Помимо изображений свиньи, в глиняной пластике синегайской культуры известны фигурки животных с длинной шеей, короткими ушами-выступами и горбинкой на носу (рис. 147, 2, 5). Практически вся пластика поселения Синий Гай происходит из жилищ. Известна только одна скульптурка, найденная в погребении изюбра. По мнению Д.Л. Бродянского, это изображение самки оленя. Интересны находки, нескольких сот обломков костяных орнаментированных панцирных пластин (Бродянский, 1983, рис. 2). Среди них фрагменты фигурных пластин с углубленным рельефом — овалами и крестами, меандрами и параллельными линиями (рис. 147, 8-10). В двух из них Д.Л. Бродянский (1983, рис. 2, 1, 4) усматривает предельно стилизованные женские изображения.

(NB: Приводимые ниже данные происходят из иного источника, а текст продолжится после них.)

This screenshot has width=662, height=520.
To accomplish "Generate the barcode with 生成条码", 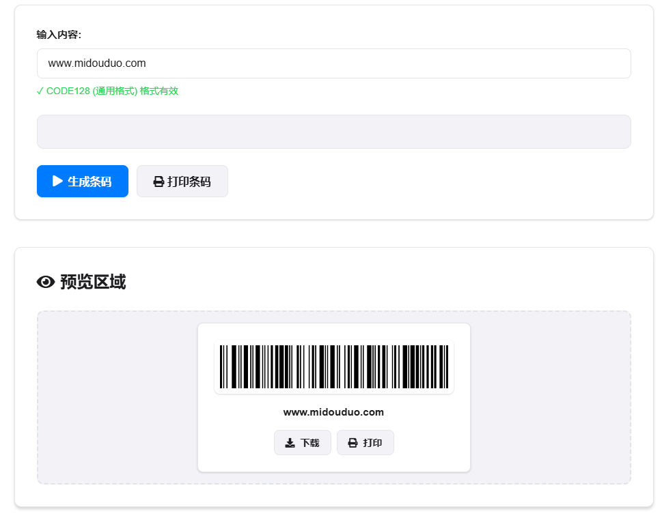I will (x=83, y=182).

В этом же поселении найдена крайне стилизованная глиняная антропоморфная фигурка в виде диска с отверстием в центре. Со всех сторон она имеет выступы в виде неправильных конусов. На «лице» две пары параллельных черточек, которые и придают изображению антропоморфный облик.

На поселениях лидовской культуры найдены неизвестные в синегайских комплексах терракотовые скульптурки человека, состоявшие из нескольких частей и крепившиеся с помощью штырьков (Дьяков, 1979а, б; Дьяков, Семиниченко, 1979, рис. 3, 1). Известны они в памятниках Кореи (Ларичев, 1978, рис. 36, 41, 45). Большинство их изображают женщину. Д.Л. Бродянский отмечает (1983, с. 104), что некоторые стилистические особенности этих фигур сближают их с поздне- и финальнодземонскими.

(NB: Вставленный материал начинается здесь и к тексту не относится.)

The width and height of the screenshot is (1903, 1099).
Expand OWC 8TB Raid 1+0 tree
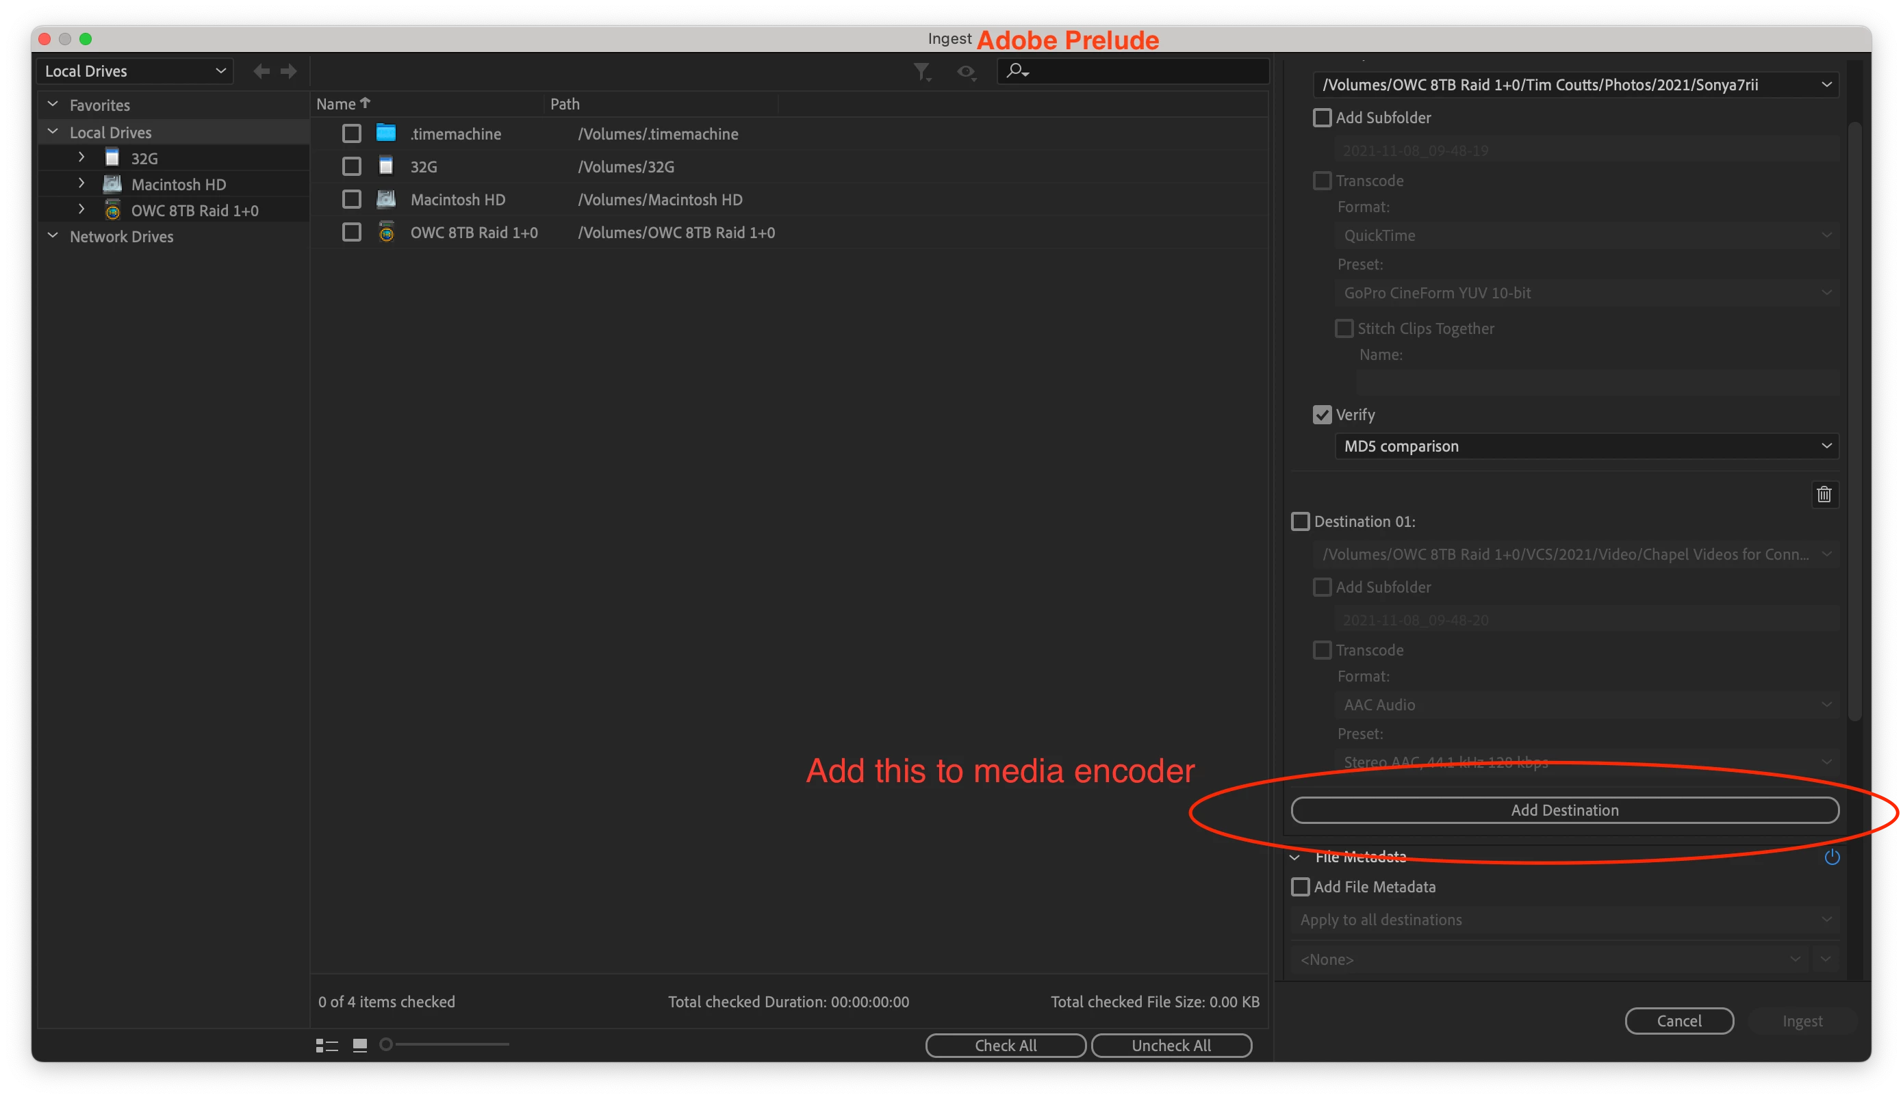[x=82, y=209]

Примечательно, что в синегайской культуре, равно как и в более поздней янковской, мотивы спирали и личин отсутствуют. Похоже, что синегайская культура (самая континентальная из рассматриваемых здесь дальневосточных культур) в своем искусстве более отошла от традиций дальневосточного неолита. Искусство Синего Гая характеризует духовный мир древних рыболовов и земледельцев Приханкайской равнины и южных отрогов Сихотэ-Алиня, которые в силу особенностей своего социально-экономического уклада быстрее, чем их восточные и северные соседи, отступили от традиций предшествующих эпох.

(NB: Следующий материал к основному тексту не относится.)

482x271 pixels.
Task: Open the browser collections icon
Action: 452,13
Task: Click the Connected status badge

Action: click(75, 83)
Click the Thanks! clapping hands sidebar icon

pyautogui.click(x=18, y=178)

К более раннему времени (начало II тыс. до н. э.) относятся найденные на поселении Валентин-Перешеек остатки уникального глиняного сосуда с рельефными фигурками людей (рис. 147, 1). Судя по собранным фрагментам, таких фигурок было четыре. Сохранилось только две. Каждая из них сделана продолговатым налепом (высота 7,5 см) и представляет собой фронтальное изображение человека в полный рост. Голова не выделена, лицо не моделировано. Руки опущены и отделены от туловища. Последнее сужено в верхней части и расширяется в бедрах. Ноги разделены и заострены на концах. Нижние части фигурок, а также пространство между ними покрыты пересекающимися отпечатками гребенчатых штампов, образующих ромбы. Безукоризненное владение материалом позволило древнему мастеру создать обобщенный силуэт человеческой фигуры, не вдаваясь в ее детализацию. Прямых аналогий этим изображениям мы не знаем. Переплетения оттисков штампа на сосуде позволяют усмотреть в них сходство с ячейками сети. Можно предположить, что изображения имели ритуальный характер, связанный с рыболовческим культом.